▸ **Exercise brief**:
Update the records below by replacing "Text tool" with "Brush tool" and leaving every other part of them as it is.

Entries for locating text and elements
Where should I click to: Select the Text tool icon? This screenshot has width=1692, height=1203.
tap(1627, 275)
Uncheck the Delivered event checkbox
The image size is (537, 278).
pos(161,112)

▸ **Solution**:
Where should I click to: Select the Brush tool icon? This screenshot has width=1692, height=1203.
tap(1627, 275)
Uncheck the Delivered event checkbox
The image size is (537, 278).
pos(161,112)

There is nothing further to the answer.